Ollama is a rapidly growing development tool, with 10,000 Docker Hub pulls in a short period of time. It is a large language model (LLM) from Google AI that is trained on a massive dataset of text and code. It can generate text, translate languages, write different kinds of creative content, and answer your questions in an informative way.

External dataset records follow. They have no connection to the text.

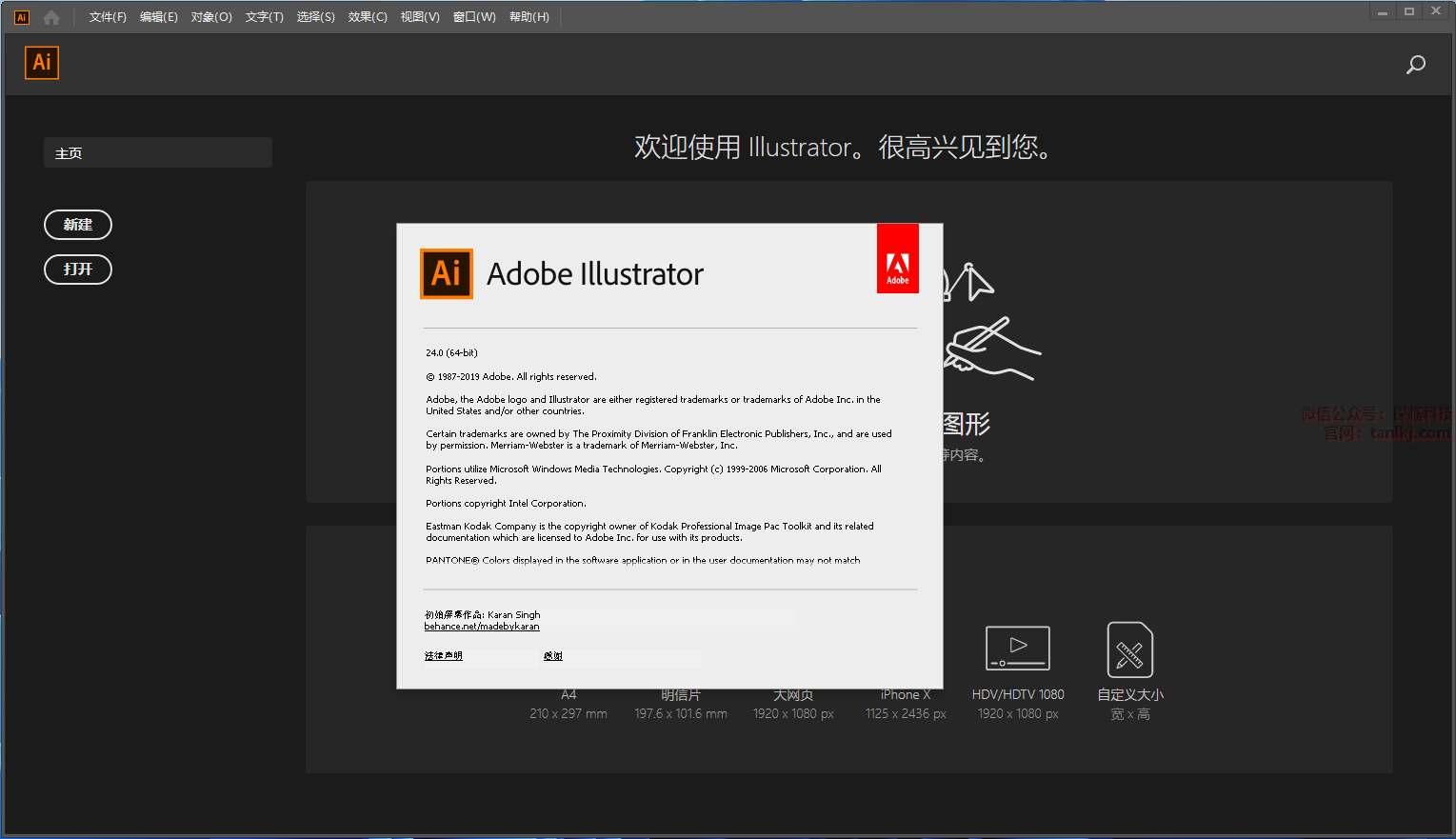Click the search magnifier icon
This screenshot has height=839, width=1456.
pos(1416,65)
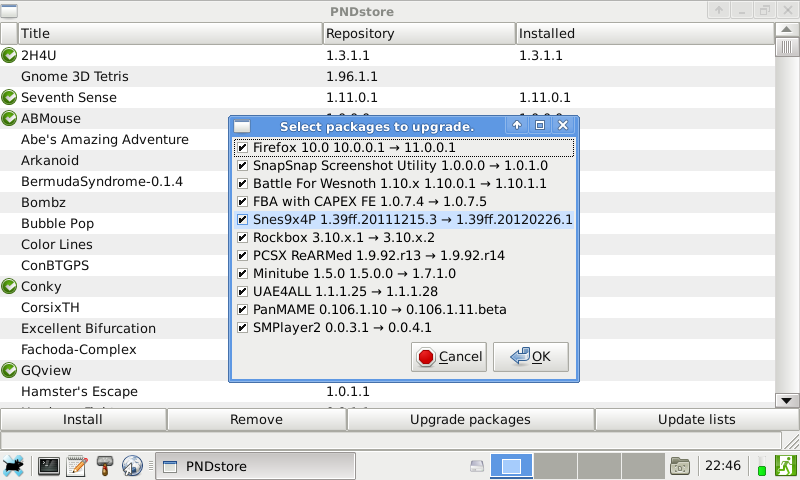Click the web browser globe icon
The width and height of the screenshot is (800, 480).
(x=132, y=466)
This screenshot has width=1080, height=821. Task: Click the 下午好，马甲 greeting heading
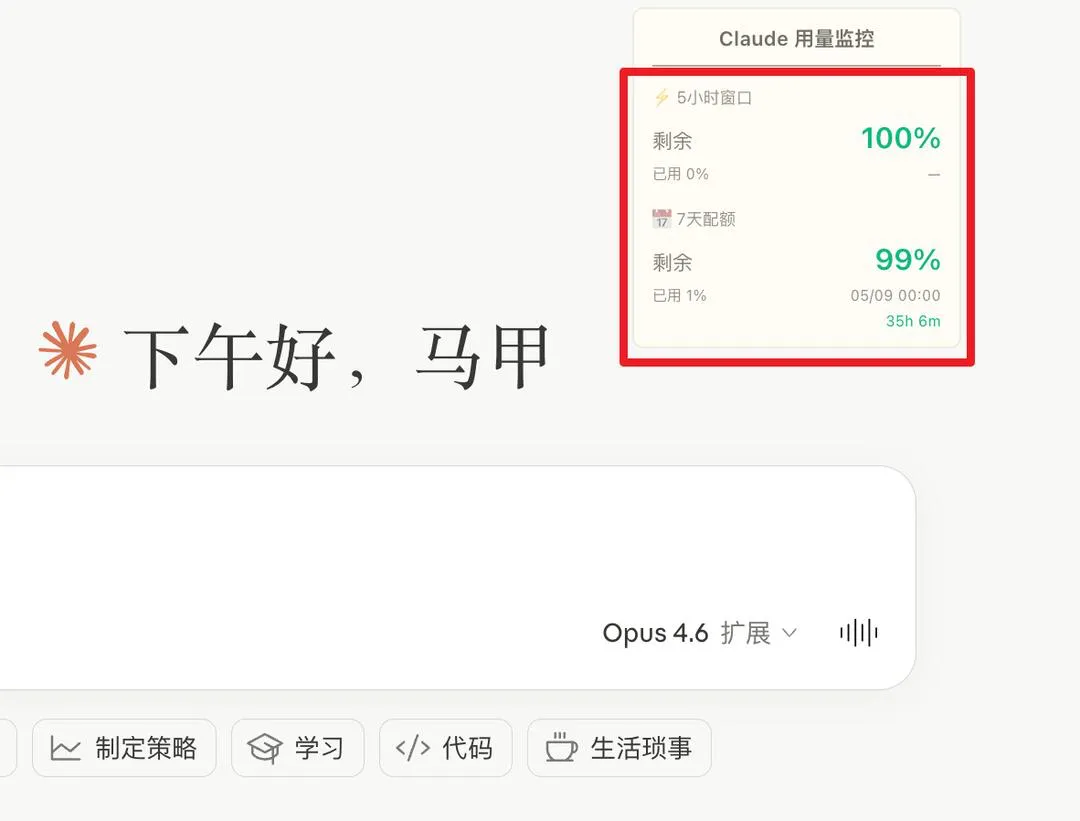pos(336,356)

To run OLLAMA on a Jetson Nano, you will need to install the following software:
- Docker Engine
- OLLAMA Docker image
Installing Docker
To install Docker on a Jetson Nano, follow these steps:
Update the package list:
sudo apt update
Install Docker:
sudo curl -sSL https://get.docker.com/ | sh
Add your user to the Docker group:
sudo groupadd docker
sudo usermod -aG docker $USER
Log out and back in for the changes to take effect.
Install with Apt
Configure the repository
curl -fsSL https://nvidia.github.io/libnvidia-container/gpgkey \
| sudo gpg --dearmor -o /usr/share/keyrings/nvidia-container-toolkit-keyring.gpg
curl -s -L https://nvidia.github.io/libnvidia-container/stable/deb/nvidia-container-toolkit.list \
| sed 's#deb https://#deb [signed-by=/usr/share/keyrings/nvidia-container-toolkit-keyring.gpg] https://#g' \
| sudo tee /etc/apt/sources.list.d/nvidia-container-toolkit.list
sudo apt-get update
Install the NVIDIA Container Toolkit packages
sudo apt-get install -y nvidia-container-toolkit
Configure Docker to use Nvidia driver
sudo nvidia-ctk runtime configure --runtime=docker
sudo systemctl restart docker
Start the container
sudo docker run -d --gpus=all --runtime=nvidia -v ollama:/root/.ollama -p 11434:11434 --name ollama ollama/ollama
Run model locally
Now you can run a model:
sudo docker exec -it ollama ollama run llama2
sudo docker exec -it ollama ollama run llama2
pulling manifest
pulling 8daa9615cce3... 100% |████████████████████████████| (3.8/3.8 GB, 2.4 MB/s)
pulling 8c17c2ebb0ea... 100% |████████████████████████████████| (7.0/7.0 kB, 3.7 kB/s)
pulling 7c23fb36d801... 100% |████████████████████████████████| (4.8/4.8 kB, 2.0 kB/s)
pulling bec56154823a... 100% |█████████████████████████████████████| (59/59 B, 18 B/s)
pulling e35ab70a78c7... 100% |█████████████████████████████████████| (90/90 B, 32 B/s)
pulling 09fe89200c09... 100% |██████████████████████████████████| (529/529 B, 180 B/s)
verifying sha256 digest
writing manifest
removing any unused layers
success
The command sudo docker exec -it ollama ollama run llama2
will start the OLLAMA 2 model in the ollama container. This will allow you to interact with the model directly from the command line.
To use the OLLAMA 2 model, you can send it text prompts and it will generate text in response. For example, to generate a poem about a cat, you would run the following command:
docker exec -it ollama ollama run llama2 --prompt "Write a poem about a cat."
This will generate a poem about a cat and print it to the console.
You can also use the OLLAMA 2 model to translate languages, write different kinds of creative content, and answer your questions in an informative way.
Experiment with different prompts to test the capabilities of the OLLAMA 2 model.
Here are some examples of prompts you can use with the OLLAMA 2 model:
- Translate the sentence "Hello, world!" into Spanish.
- Write a short story about a robot who falls in love with a human.
- Generate a list of ideas for new products.
- Answer the question "What is the meaning of life?"
The OLLAMA 2 model is still under development, but it has the potential to be a powerful tool for a variety of tasks.
Top comments (2)
Yeah so this doesn't even use the GPU on the Jetson. If it was a little more than just a rehash of hub.docker.com/r/ollama/ollama page you'd quickly see that it's just using the CPUs because of the way the Jetson works....
Great info- thanks. When i run this on my Jetson however I see 100% CPU usage and 0% gpu usage... what am I missing to run the model on the Ampere GPU on this board?